I know it's kind of long, so i don't blame you if you didn't want to read it all. Ha. But i wanted to share anyways!
-------------------------------------------- 

"jen,
You love a good time. You are generally happy, friendly, and outgoing. You have a gift for gab. You are very witty, creative, and playful. You inspire and entertain people. You are considered by many a great companion.

You have a gift for self expression and are drawn to the verbal arts -- writing, acting, singing, and poetry. You may have a great talent in one of these areas. If your creativity is blocked or suppressed, you tend to daydream and fantasize. Your imagination needs a constructive outlet; otherwise, it may run away with you.

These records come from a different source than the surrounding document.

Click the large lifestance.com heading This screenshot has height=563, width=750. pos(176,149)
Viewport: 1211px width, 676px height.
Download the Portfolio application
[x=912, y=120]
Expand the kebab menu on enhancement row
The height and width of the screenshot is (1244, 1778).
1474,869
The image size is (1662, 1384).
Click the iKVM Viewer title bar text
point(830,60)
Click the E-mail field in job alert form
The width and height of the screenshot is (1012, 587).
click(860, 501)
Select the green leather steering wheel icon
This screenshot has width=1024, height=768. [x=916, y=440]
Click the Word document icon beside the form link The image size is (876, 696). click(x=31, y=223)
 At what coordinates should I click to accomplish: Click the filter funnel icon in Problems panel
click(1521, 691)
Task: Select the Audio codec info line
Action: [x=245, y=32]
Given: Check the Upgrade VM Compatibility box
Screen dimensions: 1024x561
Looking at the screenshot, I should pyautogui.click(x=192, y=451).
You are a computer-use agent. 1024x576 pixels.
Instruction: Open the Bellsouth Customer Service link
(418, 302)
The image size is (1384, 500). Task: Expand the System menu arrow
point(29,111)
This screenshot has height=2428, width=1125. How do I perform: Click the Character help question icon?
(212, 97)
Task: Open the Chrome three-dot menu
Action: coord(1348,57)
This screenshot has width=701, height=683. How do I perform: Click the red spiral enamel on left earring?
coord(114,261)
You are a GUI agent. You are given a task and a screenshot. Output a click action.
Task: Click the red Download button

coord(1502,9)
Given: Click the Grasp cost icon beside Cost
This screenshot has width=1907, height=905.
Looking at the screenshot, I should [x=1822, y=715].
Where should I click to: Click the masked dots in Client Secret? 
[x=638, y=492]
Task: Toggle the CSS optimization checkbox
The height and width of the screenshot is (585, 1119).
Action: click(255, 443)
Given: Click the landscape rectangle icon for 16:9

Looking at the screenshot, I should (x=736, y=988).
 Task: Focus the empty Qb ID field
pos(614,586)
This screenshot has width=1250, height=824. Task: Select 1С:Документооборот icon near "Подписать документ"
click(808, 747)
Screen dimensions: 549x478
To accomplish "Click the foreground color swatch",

If you fail to deal honestly with your inner nature, you may succumb to compulsive talking. Such behavior may be merely a way of siphoning off emotional energy that is building beneath your surface. Your deeply felt emotional life cannot be avoided or suppressed. But you possess the talent to channel these feelings into highly creative and artistic form. Art and self-expression are your outlets.

You need discipline to make full use of your abilities. Too often, you may scatter your energies in many directions, beginning projects that are never finished and never really succeeding in anything.

You success depends on your ability to commit to your work and to see it through to completion. You have so much creativity and inspiring upward energy that you are in desperate need of an anchor. Hard work and discipline serve this purpose and bring out the best in you.

Because you are gifted with such a sparkling personality, you are tempted to stay on the surface and play with life.

You have the potential to live a very full and successful life thanks to your talent for artistic self expression. The key to your success is a balance between the creative forces and self-disclose."

Happy SUNday lovely folks!
Jenipher 

Life's Complications

backkkkkk and forth....back and forrrrrrrrrth...

What do you do when things 'just. aren't. working.' 
When life's complications are getting in the way of making progress in other areas right now?
I know that these complications will give me great growth in the future, but right now, it's just hindering everything else in my life; my business; my health.

I want so badly to own my own business successfully. 
And there are SO many opportunities for me to make little growths right now.
Maybe it's time for me to realize it's NOT going to happen right now. 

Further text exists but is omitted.